The company, which is being rescued from bankruptcy by the UK government and Indian telecoms operator Bharti Global, has signed a contract with French launcher company Arianespace.
OneWeb says it plans to commence commercial services by the end of 2021, before the full fleet is in orbit. Initial regions will include the UK, Alaska, northern Europe, Greenland, Iceland, the Arctic seas and Canada.
Arianespace will put OneWeb’s satellites into orbit in 16 separate launches, with 34 to 36 satellites each time.
OneWeb already had 74 satellites in orbit when it went into Chapter 11 bankruptcy protection, and the December launch will increase this to 110.
In a sign of how international the commercial launch business has become, Arianespace will use the Vostochny Cosmodrome in Russia for the December 2020 launch, which will be on a Russian-developed Soyuz rocket.

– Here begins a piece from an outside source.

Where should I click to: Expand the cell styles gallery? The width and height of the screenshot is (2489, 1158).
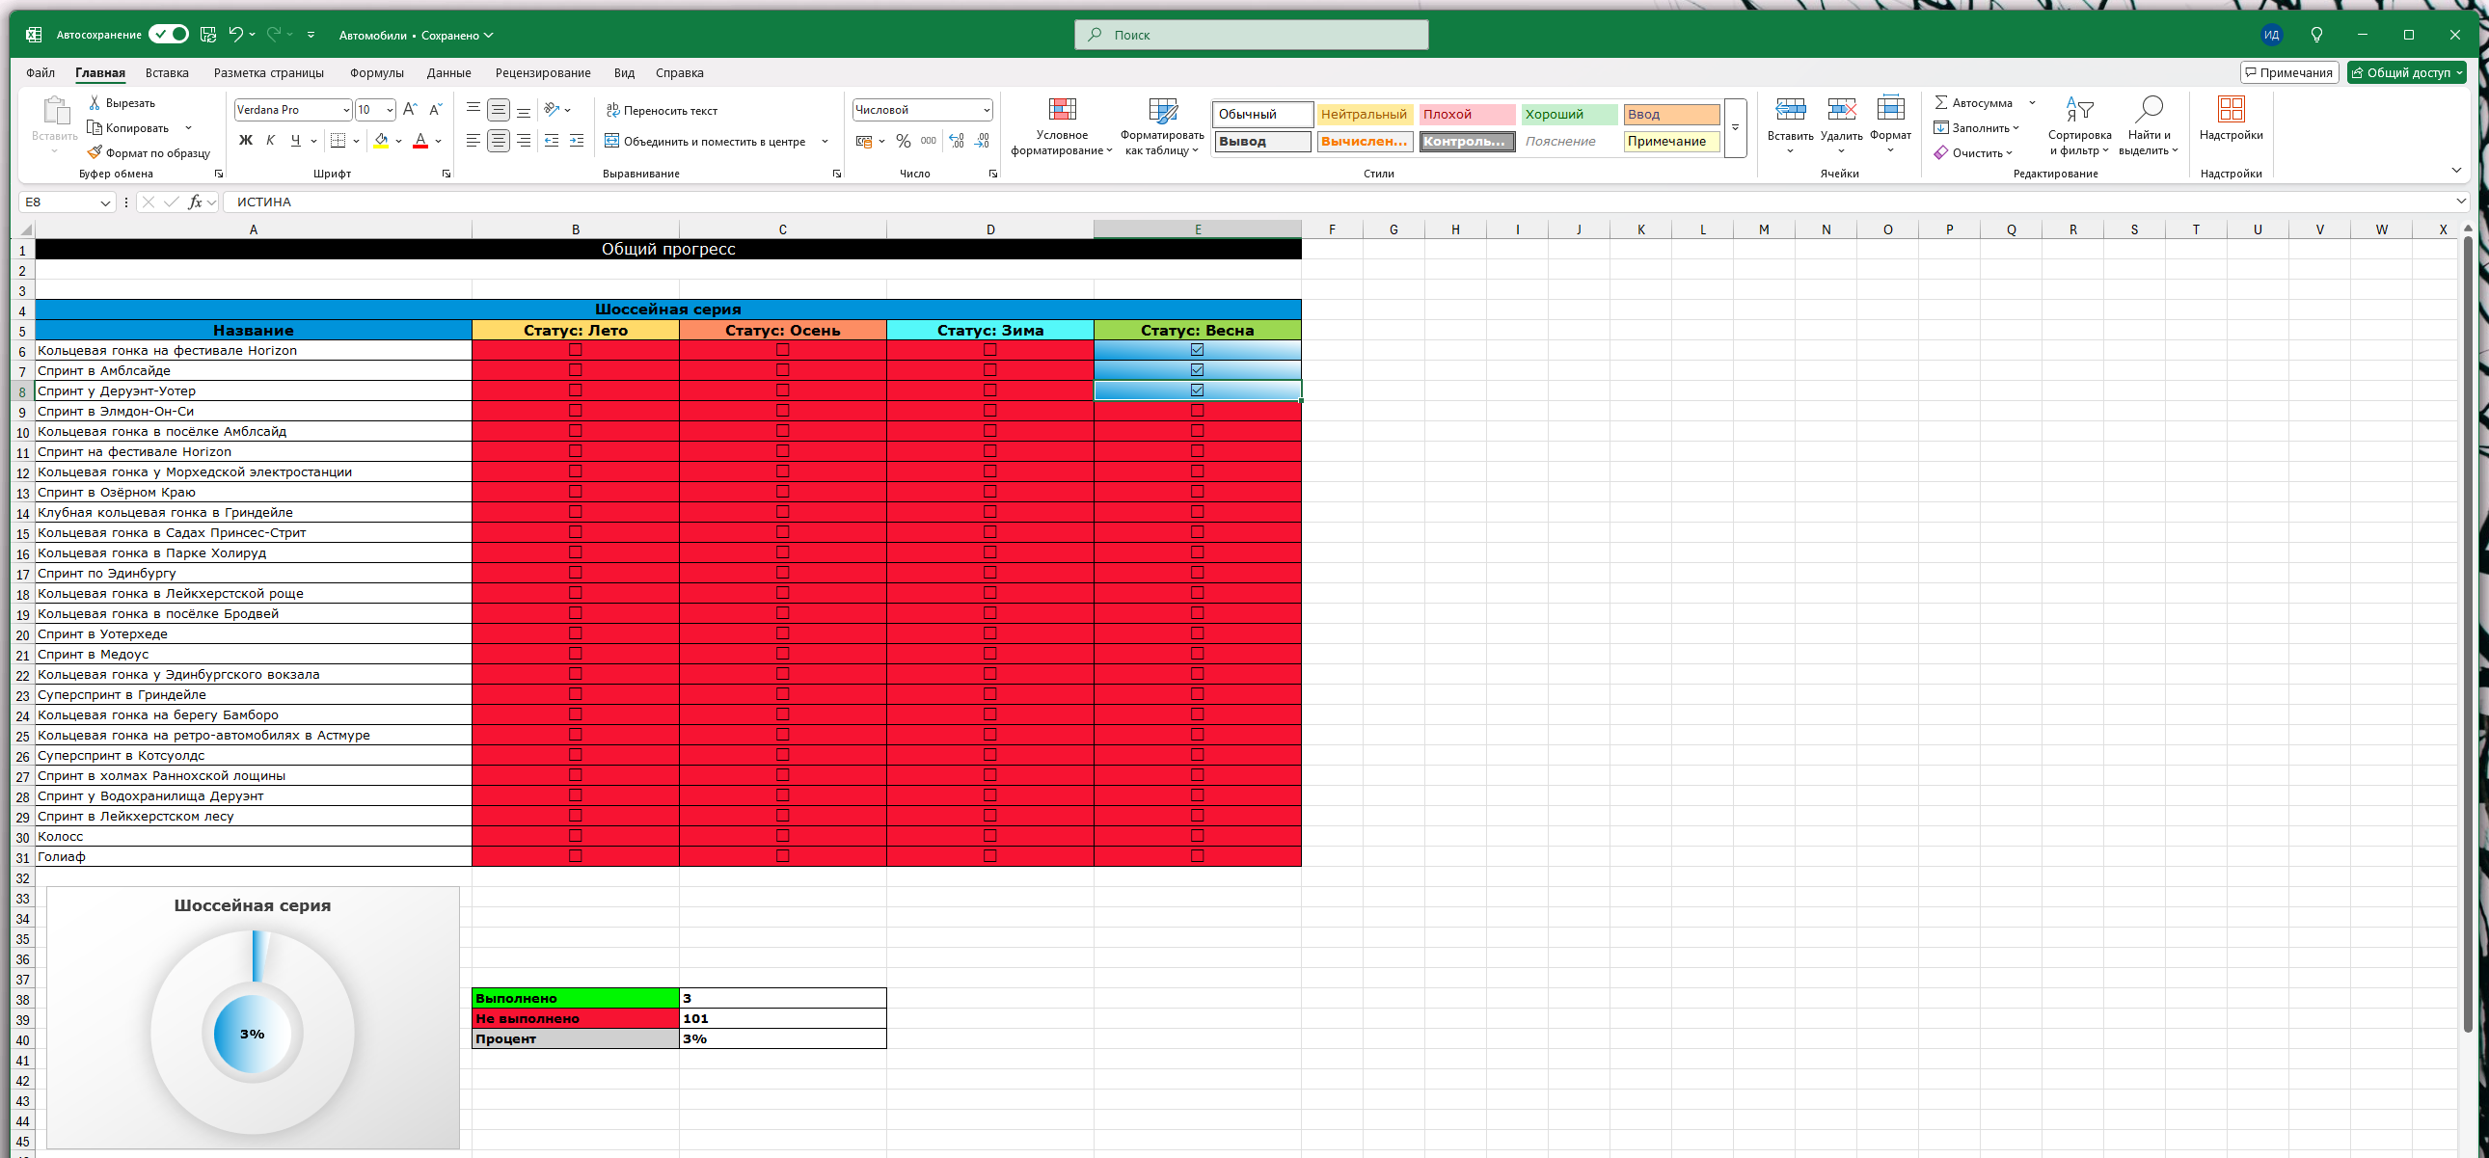pos(1735,127)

Later launches will also use Baikonur in a Russian enclave in Kazakhstan and Arianespace’s home base in Kourou in French Guiana in South America.
The launch contract is subject to approval of OneWeb’s rescue from bankruptcy. OneWeb said it “anticipates the closing of the planned sale of the company in Q4 2020, subject to confirmation and consummation of OneWeb’s restructuring plan, court approval and regulatory consents”.